Godsdienstvrijheid Kazachstan beperkt
ASTANA – De regering van de voormalige Sovjetstaat Kazachstan lijkt de angst voor moslimextremisme te voeden. Het parlement is bezig de rechten van religieuze groeperingen in te perken, stelt de commissie godsdienstvrijheid van de Wereldwijde Evangelische Alliantie (WEA).
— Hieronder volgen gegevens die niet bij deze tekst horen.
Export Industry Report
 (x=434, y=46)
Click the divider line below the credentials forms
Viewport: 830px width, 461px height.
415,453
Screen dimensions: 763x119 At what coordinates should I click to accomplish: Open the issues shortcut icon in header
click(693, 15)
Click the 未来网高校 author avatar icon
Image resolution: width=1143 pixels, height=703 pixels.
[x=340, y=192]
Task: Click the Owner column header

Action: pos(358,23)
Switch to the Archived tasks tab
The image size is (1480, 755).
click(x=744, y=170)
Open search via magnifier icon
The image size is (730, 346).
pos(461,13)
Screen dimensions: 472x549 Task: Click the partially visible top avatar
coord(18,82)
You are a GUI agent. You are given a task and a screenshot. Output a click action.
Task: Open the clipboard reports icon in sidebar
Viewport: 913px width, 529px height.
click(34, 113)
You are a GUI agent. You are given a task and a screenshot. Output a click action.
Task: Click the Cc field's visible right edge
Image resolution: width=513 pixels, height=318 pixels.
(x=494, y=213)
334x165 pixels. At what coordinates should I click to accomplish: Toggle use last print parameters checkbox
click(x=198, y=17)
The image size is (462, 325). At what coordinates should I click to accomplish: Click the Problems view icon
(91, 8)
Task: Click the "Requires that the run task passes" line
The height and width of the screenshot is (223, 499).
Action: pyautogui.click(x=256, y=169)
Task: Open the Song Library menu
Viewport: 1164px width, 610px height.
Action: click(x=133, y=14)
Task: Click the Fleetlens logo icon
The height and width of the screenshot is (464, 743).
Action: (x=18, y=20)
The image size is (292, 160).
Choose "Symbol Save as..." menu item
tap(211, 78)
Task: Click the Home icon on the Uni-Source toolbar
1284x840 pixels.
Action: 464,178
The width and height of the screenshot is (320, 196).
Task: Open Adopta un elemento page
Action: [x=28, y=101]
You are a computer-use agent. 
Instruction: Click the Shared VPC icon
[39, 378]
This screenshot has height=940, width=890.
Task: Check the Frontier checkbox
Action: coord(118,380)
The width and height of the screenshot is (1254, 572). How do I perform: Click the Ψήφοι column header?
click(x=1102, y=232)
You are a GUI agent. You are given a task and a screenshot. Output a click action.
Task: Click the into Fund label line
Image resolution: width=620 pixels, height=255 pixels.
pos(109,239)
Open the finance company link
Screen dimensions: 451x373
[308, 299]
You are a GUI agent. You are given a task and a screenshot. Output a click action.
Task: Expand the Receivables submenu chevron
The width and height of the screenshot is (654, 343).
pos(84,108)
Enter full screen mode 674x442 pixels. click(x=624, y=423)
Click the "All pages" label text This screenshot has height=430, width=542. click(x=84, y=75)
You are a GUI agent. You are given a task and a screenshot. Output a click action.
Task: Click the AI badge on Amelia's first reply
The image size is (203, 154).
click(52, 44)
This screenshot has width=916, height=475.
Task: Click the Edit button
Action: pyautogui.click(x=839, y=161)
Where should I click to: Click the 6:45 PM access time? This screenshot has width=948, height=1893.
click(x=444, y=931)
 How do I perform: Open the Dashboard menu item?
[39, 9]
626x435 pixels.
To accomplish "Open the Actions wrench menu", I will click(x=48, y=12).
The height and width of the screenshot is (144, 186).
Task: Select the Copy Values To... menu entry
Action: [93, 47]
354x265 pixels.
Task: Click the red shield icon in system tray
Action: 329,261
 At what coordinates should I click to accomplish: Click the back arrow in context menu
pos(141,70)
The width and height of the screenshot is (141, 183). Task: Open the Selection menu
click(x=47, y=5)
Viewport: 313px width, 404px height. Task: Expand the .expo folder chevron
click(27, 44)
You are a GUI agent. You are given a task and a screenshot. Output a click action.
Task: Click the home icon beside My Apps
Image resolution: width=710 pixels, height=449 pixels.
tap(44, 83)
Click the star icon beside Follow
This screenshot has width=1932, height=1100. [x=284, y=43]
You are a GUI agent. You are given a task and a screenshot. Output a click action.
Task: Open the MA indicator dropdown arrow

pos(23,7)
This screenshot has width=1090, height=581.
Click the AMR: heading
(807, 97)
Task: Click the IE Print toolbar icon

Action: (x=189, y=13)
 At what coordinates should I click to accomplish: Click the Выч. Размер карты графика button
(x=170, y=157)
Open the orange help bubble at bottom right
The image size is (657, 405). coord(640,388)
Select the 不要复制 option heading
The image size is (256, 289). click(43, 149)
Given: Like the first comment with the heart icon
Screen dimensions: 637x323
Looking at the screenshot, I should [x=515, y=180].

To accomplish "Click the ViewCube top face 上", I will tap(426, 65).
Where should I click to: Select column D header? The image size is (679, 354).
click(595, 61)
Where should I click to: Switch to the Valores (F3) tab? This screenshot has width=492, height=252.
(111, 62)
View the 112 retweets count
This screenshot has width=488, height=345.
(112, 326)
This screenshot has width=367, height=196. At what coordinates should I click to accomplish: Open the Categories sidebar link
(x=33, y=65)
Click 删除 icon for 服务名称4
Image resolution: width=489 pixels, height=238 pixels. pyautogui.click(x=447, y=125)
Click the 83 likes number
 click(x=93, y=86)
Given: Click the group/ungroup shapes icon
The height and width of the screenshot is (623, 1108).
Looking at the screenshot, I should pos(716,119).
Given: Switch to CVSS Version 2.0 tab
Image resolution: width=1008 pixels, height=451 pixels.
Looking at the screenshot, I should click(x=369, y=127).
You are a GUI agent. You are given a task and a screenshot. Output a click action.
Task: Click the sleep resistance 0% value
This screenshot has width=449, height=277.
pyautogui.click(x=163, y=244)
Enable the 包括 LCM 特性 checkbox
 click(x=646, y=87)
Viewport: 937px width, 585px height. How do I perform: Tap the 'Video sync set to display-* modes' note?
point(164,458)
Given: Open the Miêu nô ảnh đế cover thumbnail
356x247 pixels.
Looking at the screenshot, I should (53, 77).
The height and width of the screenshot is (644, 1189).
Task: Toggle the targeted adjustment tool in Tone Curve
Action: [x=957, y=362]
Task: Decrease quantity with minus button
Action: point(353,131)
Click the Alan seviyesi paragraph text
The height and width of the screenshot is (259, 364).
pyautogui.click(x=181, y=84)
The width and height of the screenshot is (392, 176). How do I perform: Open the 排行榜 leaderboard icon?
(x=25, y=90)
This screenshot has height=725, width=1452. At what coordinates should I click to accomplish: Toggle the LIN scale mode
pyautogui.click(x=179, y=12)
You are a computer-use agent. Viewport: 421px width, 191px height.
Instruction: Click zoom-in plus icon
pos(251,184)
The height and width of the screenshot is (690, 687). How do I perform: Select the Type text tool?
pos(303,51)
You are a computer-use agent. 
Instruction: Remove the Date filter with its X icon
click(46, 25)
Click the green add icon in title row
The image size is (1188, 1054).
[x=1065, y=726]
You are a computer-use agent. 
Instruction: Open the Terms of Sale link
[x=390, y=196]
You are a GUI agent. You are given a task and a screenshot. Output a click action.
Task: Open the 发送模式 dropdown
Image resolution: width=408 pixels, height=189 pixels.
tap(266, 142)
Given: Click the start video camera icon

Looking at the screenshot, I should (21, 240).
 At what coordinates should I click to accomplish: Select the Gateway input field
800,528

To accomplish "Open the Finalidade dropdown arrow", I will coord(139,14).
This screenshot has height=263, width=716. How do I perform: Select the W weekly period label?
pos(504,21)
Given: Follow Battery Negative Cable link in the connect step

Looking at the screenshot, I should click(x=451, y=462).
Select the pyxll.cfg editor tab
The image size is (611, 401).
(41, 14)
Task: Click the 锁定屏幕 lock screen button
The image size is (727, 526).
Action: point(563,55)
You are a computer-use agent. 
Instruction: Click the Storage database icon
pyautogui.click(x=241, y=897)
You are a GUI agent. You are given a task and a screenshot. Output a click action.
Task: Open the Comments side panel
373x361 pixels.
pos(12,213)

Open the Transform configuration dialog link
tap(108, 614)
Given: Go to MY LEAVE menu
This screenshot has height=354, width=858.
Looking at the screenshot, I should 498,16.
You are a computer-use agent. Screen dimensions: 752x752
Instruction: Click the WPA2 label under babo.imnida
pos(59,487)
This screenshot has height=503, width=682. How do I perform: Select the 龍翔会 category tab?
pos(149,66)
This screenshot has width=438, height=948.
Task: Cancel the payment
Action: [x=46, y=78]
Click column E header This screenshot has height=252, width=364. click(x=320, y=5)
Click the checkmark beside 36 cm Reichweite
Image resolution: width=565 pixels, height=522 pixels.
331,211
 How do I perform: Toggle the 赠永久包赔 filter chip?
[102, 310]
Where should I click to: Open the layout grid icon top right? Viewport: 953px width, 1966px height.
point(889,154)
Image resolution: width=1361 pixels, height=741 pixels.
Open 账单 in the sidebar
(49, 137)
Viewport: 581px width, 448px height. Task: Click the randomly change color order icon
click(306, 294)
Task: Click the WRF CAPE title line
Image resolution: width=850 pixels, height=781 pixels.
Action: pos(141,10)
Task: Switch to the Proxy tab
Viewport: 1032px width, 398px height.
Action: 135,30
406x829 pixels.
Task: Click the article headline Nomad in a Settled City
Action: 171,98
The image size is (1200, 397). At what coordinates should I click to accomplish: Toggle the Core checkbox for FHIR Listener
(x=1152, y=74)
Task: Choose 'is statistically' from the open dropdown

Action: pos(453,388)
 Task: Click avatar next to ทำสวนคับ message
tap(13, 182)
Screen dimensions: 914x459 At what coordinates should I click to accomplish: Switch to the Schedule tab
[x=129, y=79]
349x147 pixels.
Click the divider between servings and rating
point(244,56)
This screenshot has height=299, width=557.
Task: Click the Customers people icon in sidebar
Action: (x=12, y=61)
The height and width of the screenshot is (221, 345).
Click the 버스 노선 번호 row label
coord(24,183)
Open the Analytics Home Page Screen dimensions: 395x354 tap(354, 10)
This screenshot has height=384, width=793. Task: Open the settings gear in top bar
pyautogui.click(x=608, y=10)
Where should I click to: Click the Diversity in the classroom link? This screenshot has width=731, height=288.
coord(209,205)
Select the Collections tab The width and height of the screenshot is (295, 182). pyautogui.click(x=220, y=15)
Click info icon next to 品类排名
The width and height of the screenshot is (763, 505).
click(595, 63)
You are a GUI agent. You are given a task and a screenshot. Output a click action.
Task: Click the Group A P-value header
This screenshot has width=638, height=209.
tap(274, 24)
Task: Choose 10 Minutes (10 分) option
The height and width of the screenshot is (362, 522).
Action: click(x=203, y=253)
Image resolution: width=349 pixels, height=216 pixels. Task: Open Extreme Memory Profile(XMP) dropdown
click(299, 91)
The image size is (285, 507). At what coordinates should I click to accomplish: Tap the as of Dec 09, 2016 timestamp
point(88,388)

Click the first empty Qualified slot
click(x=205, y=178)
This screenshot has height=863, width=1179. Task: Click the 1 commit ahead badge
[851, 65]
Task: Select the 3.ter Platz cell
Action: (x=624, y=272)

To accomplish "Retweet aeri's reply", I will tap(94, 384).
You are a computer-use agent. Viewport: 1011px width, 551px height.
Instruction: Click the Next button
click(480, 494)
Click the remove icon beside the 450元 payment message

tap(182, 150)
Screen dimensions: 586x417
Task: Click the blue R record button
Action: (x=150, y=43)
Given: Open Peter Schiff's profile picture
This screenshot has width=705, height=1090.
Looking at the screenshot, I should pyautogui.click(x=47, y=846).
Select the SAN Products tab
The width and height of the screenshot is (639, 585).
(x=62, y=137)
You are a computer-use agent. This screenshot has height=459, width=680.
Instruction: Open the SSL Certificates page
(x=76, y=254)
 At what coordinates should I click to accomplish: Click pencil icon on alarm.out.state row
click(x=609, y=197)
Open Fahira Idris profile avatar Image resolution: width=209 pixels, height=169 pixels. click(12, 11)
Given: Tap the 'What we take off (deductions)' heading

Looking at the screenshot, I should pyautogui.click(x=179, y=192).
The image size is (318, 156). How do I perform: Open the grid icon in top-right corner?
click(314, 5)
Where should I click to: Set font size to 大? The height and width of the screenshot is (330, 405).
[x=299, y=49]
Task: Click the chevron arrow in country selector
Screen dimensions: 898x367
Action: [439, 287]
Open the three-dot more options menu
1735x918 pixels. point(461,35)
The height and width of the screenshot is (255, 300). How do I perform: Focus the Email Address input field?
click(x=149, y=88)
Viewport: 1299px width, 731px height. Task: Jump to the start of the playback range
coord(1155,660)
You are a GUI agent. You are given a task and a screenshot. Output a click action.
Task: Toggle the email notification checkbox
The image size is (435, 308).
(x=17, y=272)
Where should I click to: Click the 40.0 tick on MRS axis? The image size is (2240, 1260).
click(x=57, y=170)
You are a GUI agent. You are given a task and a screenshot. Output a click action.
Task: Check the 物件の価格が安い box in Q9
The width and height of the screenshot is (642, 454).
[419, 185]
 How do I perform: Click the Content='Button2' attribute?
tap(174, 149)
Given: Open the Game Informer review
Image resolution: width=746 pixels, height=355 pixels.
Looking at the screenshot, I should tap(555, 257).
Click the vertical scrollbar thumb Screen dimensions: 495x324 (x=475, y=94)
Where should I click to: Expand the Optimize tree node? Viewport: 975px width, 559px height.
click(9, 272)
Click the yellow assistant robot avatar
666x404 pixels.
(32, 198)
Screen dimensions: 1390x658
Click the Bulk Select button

In Kazachstan moeten godsdienstige groepen zich laten registreren bij de regering. Organisaties die dit niet doen, lopen het risico gestraft te worden met boetes of detentie. Ook kan de minister van Justitie de registratie van een genootschap weigeren als er onvoldoende leden zijn of als de grondslag strijdt met de wet. Kazachstan kent een wet tegen extremisme, die de regering bevoegdheid geeft om groepen als extremistische organisatie aan te wijzen, activiteiten te verbieden en leden te straffen. Daarnaast nam het parlement in 2008 een amendement aan dat de sancties op illegale godsdienstige activiteiten verscherpt.
Het constitutioneel hof heeft dit amendement destijds verworpen, maar het komt nu opnieuw ter sprake, aldus de WEA. Als het wordt aangenomen, zal dit de sfeer in Kazachstan verder rijp maken voor onderdrukking, vreest de commissie godsdienstvrijheid. Ze wijst erop dat moslimextremisme als een belangrijke reden wordt aangevoerd. Van de 16,4 miljoen mensen in Kazachstan is 70 procent moslim. Ongeveer 26 procent is christelijk. De meeste christenen behoren tot de Russische orthodoxie. Veel protestantse kerken hebben zich laten registreren, maar er zijn ook kerken die ervoor hebben gekozen dit niet te doen. Een baptistische voorganger uit Taraz kreeg om die reden onlangs een boete van honderd keer het minimummaandloon opgelegd, omdat hij godsdienstige bijeenkomsten had gehouden. Ook Jehova’s Getuigen en hindoegroepen krijgen te maken met dergelijke maatregelen.